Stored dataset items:
· · · · · · ·

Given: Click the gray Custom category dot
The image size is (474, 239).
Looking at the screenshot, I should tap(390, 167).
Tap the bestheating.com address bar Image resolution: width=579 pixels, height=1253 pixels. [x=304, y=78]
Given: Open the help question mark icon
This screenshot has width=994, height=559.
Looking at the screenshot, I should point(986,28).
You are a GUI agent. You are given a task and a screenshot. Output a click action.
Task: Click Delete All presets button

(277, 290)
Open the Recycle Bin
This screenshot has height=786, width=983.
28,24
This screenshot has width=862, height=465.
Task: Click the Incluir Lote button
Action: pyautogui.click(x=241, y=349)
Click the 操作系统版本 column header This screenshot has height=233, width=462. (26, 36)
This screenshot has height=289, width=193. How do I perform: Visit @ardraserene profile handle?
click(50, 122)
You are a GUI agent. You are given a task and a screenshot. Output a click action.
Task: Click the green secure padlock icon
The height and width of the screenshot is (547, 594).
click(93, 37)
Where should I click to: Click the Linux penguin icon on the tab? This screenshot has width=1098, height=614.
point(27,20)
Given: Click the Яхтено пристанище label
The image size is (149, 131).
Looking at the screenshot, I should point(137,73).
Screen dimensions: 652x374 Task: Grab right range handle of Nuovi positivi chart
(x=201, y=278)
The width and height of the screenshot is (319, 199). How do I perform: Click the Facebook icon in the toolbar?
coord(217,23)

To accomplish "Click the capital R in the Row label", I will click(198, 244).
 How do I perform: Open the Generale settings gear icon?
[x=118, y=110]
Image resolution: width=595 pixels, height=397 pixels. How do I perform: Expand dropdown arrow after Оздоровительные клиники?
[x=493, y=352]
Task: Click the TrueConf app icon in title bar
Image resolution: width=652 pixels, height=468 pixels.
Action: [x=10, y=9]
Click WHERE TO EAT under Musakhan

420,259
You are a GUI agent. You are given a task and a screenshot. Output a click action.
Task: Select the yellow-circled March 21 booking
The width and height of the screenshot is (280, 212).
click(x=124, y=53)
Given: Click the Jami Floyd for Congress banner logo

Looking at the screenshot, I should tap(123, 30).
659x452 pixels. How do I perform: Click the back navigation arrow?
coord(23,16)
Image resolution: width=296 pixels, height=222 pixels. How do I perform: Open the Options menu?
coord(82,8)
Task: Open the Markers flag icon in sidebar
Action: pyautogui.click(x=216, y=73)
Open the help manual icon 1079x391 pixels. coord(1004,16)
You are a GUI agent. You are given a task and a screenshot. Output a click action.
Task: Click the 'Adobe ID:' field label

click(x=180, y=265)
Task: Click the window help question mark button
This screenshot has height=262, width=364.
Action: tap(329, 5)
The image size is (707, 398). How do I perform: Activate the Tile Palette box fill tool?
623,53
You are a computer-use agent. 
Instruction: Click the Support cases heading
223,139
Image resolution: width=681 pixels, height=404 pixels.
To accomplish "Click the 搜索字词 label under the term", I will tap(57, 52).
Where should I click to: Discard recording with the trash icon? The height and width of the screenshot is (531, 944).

· · · · · · ·

Aim of the task:
Please return the data above exactly as given.

Response:
Given: Click the gray Custom category dot
The image size is (474, 239).
Looking at the screenshot, I should tap(390, 167).
Tap the bestheating.com address bar Image resolution: width=579 pixels, height=1253 pixels. [x=304, y=78]
Given: Open the help question mark icon
This screenshot has width=994, height=559.
Looking at the screenshot, I should point(986,28).
You are a GUI agent. You are given a task and a screenshot. Output a click action.
Task: Click Delete All presets button

(277, 290)
Open the Recycle Bin
This screenshot has height=786, width=983.
28,24
This screenshot has width=862, height=465.
Task: Click the Incluir Lote button
Action: pyautogui.click(x=241, y=349)
Click the 操作系统版本 column header This screenshot has height=233, width=462. (26, 36)
This screenshot has height=289, width=193. How do I perform: Visit @ardraserene profile handle?
click(50, 122)
You are a GUI agent. You are given a task and a screenshot. Output a click action.
Task: Click the green secure padlock icon
The height and width of the screenshot is (547, 594).
click(93, 37)
Where should I click to: Click the Linux penguin icon on the tab? This screenshot has width=1098, height=614.
point(27,20)
Given: Click the Яхтено пристанище label
The image size is (149, 131).
Looking at the screenshot, I should point(137,73).
Screen dimensions: 652x374 Task: Grab right range handle of Nuovi positivi chart
(x=201, y=278)
The width and height of the screenshot is (319, 199). How do I perform: Click the Facebook icon in the toolbar?
coord(217,23)

To accomplish "Click the capital R in the Row label", I will click(198, 244).
 How do I perform: Open the Generale settings gear icon?
[x=118, y=110]
Image resolution: width=595 pixels, height=397 pixels. How do I perform: Expand dropdown arrow after Оздоровительные клиники?
[x=493, y=352]
Task: Click the TrueConf app icon in title bar
Image resolution: width=652 pixels, height=468 pixels.
Action: [x=10, y=9]
Click WHERE TO EAT under Musakhan

420,259
You are a GUI agent. You are given a task and a screenshot. Output a click action.
Task: Select the yellow-circled March 21 booking
The width and height of the screenshot is (280, 212).
click(x=124, y=53)
Given: Click the Jami Floyd for Congress banner logo

Looking at the screenshot, I should tap(123, 30).
659x452 pixels. How do I perform: Click the back navigation arrow?
coord(23,16)
Image resolution: width=296 pixels, height=222 pixels. How do I perform: Open the Options menu?
coord(82,8)
Task: Open the Markers flag icon in sidebar
Action: pyautogui.click(x=216, y=73)
Open the help manual icon 1079x391 pixels. coord(1004,16)
You are a GUI agent. You are given a task and a screenshot. Output a click action.
Task: Click the 'Adobe ID:' field label

click(x=180, y=265)
Task: Click the window help question mark button
This screenshot has height=262, width=364.
Action: tap(329, 5)
The image size is (707, 398). How do I perform: Activate the Tile Palette box fill tool?
623,53
You are a computer-use agent. 
Instruction: Click the Support cases heading
223,139
Image resolution: width=681 pixels, height=404 pixels.
To accomplish "Click the 搜索字词 label under the term", I will tap(57, 52).
Where should I click to: Discard recording with the trash icon? The height and width of the screenshot is (531, 944).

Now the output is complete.